1. Field of the Disclosed Embodiments
The present invention relates generally to high-resolution time-to-digital converter (TDC) and more particularly to a method and apparatus for exploiting process mismatch to improve resolution.
2. Introduction
Many electronic devices operate off a periodic clock signal to synchronize the transmission of data between electronic components within the device. Periodic clock signals can be provided by an oscillator, such as voltage controlled oscillator (VCO/DCO) or digitally controlled oscillator (DCO). Periodic clock signals are also used in radio devices and wireless devices to generate specified frequencies that can be used for a variety of purposes including upconversion, downconversion, and transmission on a carrier frequency. A wireless communication device may be allocated a specified range of frequency bands in which data is transmitted. A VCO/DCO can be used in a phase-locked loop (PLL) to generate various frequency bands. A time-to-digital converter (TDC) can be used in a phase-locked loop (PLL) to lock the frequency of the VCO/DCO to specified frequency.

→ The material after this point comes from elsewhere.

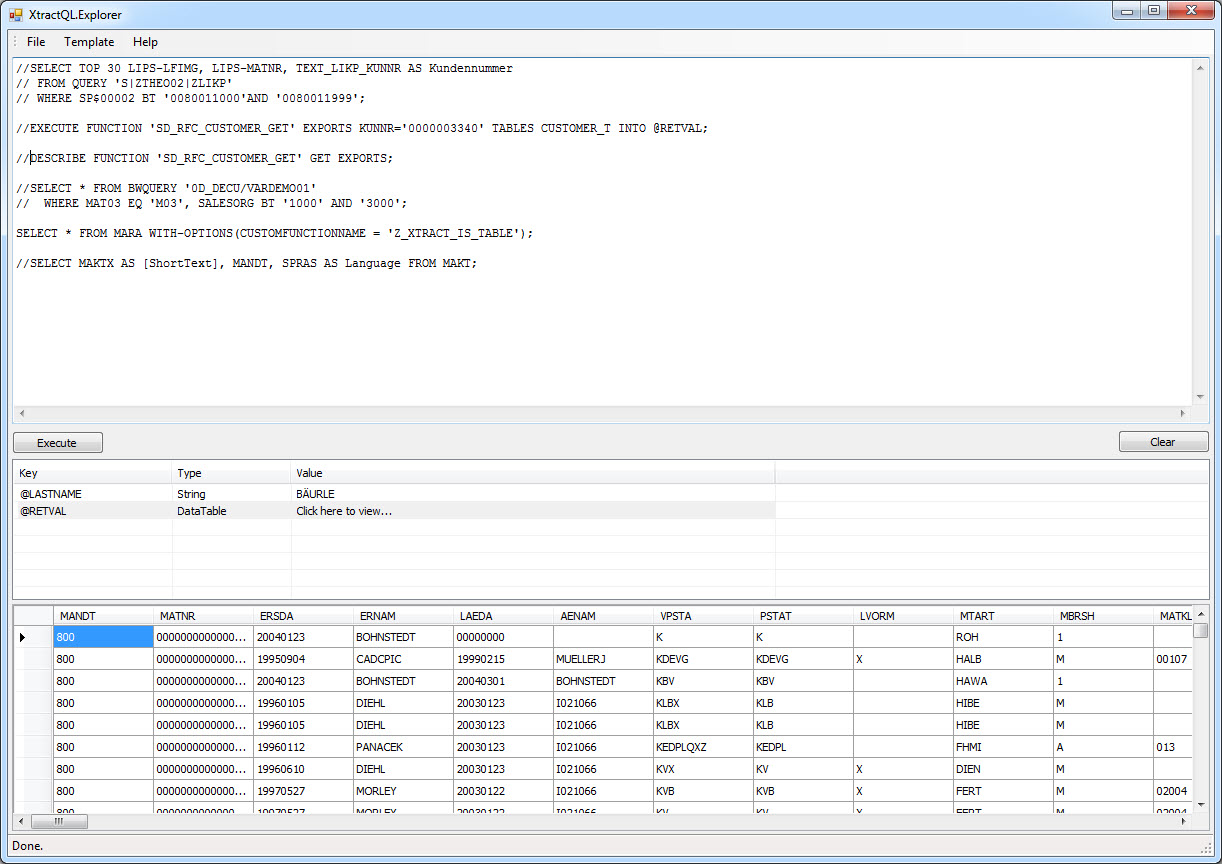
Task: Click the XtractQL.Explorer app icon in title bar
Action: click(x=15, y=15)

A wireless communication device for emerging gigabit per second wireless standards require local oscillator (LO) signals with very good spectral purity. Digital fractional-n PLLs are an attractive choice for LO generation in high performance radio transceivers on account of the small area, ease of porting, PVT (process, voltage and temperature) insensitive loop dynamics and scan programmability/re-configurability. The resolution and linearity of the Time-Digital Converter (TDC) limit the spectral purity achievable with a digital fractional-n PLL. As an example, a fractional-n PLL for the 5 GHz band requires the TDC to span a dynamic range of two hundred picoseconds (ps). At the same time, the TDC resolution and non-linearity are required to be better than 1 ps in order to meet the phase noise and spur requirements of the Gbps standards.
A conventional digital PLL achieves a sub-gate delay TDC resolution through the use of techniques such as delay verniers or delay interpolation. Mismatch and variations along the TDC delay line can introduce non-linearity and non-monotonicity in the TDC behavior, effectively degrading the PLL performance. The TDC delay cells will have to be sized up to reduce mismatch and variations. Consequently, the power dissipation increases quadratically with resolution, rendering the design impractical.